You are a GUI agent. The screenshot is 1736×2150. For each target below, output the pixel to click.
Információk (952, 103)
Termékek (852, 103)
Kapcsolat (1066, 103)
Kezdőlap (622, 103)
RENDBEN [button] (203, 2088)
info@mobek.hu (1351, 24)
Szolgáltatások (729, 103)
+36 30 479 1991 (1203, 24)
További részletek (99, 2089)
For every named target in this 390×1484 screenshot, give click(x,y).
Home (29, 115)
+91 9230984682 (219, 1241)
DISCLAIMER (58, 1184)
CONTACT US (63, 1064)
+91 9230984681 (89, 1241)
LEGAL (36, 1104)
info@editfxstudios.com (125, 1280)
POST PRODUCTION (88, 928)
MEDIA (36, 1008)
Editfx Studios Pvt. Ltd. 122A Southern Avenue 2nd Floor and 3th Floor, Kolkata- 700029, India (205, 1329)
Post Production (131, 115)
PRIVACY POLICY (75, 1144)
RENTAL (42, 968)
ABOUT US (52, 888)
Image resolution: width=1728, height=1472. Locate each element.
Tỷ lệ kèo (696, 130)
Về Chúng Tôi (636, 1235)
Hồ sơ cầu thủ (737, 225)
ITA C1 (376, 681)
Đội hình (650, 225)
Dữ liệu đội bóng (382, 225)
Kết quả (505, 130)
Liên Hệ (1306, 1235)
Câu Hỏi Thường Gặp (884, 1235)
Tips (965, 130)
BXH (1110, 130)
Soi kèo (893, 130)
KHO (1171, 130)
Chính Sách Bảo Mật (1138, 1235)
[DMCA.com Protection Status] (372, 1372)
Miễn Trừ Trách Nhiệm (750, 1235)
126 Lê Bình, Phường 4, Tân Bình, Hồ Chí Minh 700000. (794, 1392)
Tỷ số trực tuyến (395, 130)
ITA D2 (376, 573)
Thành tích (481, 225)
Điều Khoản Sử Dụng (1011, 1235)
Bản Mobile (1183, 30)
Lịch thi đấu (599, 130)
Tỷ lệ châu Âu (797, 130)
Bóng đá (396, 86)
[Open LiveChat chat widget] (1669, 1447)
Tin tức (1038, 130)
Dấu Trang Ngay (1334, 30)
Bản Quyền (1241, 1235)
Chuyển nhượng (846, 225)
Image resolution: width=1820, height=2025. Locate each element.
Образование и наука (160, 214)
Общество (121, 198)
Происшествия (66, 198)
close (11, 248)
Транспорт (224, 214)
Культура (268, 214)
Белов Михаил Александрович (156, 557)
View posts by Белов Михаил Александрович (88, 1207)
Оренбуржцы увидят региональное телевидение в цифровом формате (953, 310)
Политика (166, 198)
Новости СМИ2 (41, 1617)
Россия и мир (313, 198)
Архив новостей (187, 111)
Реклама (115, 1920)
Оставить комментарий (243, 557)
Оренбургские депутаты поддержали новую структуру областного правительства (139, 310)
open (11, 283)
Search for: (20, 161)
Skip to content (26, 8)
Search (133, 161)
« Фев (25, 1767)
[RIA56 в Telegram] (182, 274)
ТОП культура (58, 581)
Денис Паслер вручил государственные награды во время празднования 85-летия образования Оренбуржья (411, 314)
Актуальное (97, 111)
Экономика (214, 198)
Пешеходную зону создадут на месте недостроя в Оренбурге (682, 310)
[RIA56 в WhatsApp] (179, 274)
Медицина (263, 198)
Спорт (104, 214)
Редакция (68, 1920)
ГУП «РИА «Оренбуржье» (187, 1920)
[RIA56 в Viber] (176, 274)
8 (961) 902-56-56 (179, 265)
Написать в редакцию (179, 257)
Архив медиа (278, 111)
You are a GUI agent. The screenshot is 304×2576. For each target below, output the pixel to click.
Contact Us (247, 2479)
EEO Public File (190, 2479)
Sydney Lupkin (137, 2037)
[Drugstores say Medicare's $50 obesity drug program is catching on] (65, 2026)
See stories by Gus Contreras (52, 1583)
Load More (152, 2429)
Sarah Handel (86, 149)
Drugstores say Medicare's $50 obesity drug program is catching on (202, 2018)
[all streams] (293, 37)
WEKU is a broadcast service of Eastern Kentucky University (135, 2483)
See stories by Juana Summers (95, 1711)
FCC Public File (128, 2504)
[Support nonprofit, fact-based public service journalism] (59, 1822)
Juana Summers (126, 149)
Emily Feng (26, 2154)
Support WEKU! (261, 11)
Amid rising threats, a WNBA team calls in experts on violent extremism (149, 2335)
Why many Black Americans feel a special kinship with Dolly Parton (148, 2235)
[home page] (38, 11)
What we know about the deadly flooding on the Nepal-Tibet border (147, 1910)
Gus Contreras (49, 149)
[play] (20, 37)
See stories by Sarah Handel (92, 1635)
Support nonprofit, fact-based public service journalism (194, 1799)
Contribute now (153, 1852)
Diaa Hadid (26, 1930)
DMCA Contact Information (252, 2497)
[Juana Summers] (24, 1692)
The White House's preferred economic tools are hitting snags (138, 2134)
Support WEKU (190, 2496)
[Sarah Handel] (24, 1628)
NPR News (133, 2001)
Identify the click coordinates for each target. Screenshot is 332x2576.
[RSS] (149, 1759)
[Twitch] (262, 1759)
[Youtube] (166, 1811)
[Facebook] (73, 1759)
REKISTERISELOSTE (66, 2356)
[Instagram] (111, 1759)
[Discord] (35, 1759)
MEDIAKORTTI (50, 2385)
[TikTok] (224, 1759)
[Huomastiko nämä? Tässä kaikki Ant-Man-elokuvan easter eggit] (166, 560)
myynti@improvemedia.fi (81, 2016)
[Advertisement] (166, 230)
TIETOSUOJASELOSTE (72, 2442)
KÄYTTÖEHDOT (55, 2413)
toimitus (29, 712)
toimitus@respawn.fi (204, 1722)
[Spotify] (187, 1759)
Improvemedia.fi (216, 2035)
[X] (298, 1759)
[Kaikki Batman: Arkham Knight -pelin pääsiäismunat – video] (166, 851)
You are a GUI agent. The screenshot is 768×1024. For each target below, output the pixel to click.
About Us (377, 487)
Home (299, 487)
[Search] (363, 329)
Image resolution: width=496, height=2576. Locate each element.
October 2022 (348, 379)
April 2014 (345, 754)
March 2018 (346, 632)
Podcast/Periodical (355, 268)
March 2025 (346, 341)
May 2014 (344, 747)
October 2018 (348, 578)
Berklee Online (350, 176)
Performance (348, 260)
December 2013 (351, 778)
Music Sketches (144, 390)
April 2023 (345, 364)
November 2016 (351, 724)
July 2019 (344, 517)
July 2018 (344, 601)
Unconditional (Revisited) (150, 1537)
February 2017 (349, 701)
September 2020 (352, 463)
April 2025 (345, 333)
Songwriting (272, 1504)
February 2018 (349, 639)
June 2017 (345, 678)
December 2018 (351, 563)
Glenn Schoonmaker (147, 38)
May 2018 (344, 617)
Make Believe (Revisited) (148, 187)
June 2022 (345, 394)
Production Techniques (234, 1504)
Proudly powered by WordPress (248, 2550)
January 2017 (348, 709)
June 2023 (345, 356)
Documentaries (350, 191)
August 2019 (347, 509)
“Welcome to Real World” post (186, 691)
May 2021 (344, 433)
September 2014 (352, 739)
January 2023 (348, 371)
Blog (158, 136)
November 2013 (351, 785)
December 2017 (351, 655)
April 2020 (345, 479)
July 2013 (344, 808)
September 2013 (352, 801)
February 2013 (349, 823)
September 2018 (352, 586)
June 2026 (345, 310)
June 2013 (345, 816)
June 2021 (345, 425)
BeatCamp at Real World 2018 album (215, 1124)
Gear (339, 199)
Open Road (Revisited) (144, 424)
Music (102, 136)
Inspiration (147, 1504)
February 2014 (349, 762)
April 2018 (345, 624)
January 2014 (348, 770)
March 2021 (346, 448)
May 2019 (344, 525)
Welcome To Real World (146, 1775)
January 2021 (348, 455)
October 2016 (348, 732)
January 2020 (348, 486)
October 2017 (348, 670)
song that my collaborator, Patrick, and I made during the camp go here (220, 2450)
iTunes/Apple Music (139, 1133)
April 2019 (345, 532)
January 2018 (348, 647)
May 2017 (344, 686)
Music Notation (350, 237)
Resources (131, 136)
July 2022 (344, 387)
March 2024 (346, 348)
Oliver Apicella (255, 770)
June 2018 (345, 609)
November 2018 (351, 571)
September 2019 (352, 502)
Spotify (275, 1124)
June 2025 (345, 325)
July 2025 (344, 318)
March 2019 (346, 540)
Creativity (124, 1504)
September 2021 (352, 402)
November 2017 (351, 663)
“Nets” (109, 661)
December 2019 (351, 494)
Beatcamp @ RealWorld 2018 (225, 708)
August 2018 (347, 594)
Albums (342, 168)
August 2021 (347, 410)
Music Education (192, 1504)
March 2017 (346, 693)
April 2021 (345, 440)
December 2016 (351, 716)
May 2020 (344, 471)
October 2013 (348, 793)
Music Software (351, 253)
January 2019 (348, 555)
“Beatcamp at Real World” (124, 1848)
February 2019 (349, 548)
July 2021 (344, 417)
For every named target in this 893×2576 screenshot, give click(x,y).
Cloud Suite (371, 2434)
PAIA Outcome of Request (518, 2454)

▬▬▬

• _The task_: Rewrite everything from the line containing "NPR News (133, 2001)" down to the line containing "About Us (377, 487)", replacing "click coordinates" with "tap coordinates" and leaving every other part of those lines unchanged.

• _Problem solution_:
NPR News (133, 2001)
Identify the tap coordinates for each target. Screenshot is 332x2576.
[RSS] (149, 1759)
[Twitch] (262, 1759)
[Youtube] (166, 1811)
[Facebook] (73, 1759)
REKISTERISELOSTE (66, 2356)
[Instagram] (111, 1759)
[Discord] (35, 1759)
MEDIAKORTTI (50, 2385)
[TikTok] (224, 1759)
[Huomastiko nämä? Tässä kaikki Ant-Man-elokuvan easter eggit] (166, 560)
myynti@improvemedia.fi (81, 2016)
[Advertisement] (166, 230)
TIETOSUOJASELOSTE (72, 2442)
KÄYTTÖEHDOT (55, 2413)
toimitus (29, 712)
toimitus@respawn.fi (204, 1722)
[Spotify] (187, 1759)
Improvemedia.fi (216, 2035)
[X] (298, 1759)
[Kaikki Batman: Arkham Knight -pelin pääsiäismunat – video] (166, 851)
You are a GUI agent. The screenshot is 768×1024. For each target below, output the pixel to click.
About Us (377, 487)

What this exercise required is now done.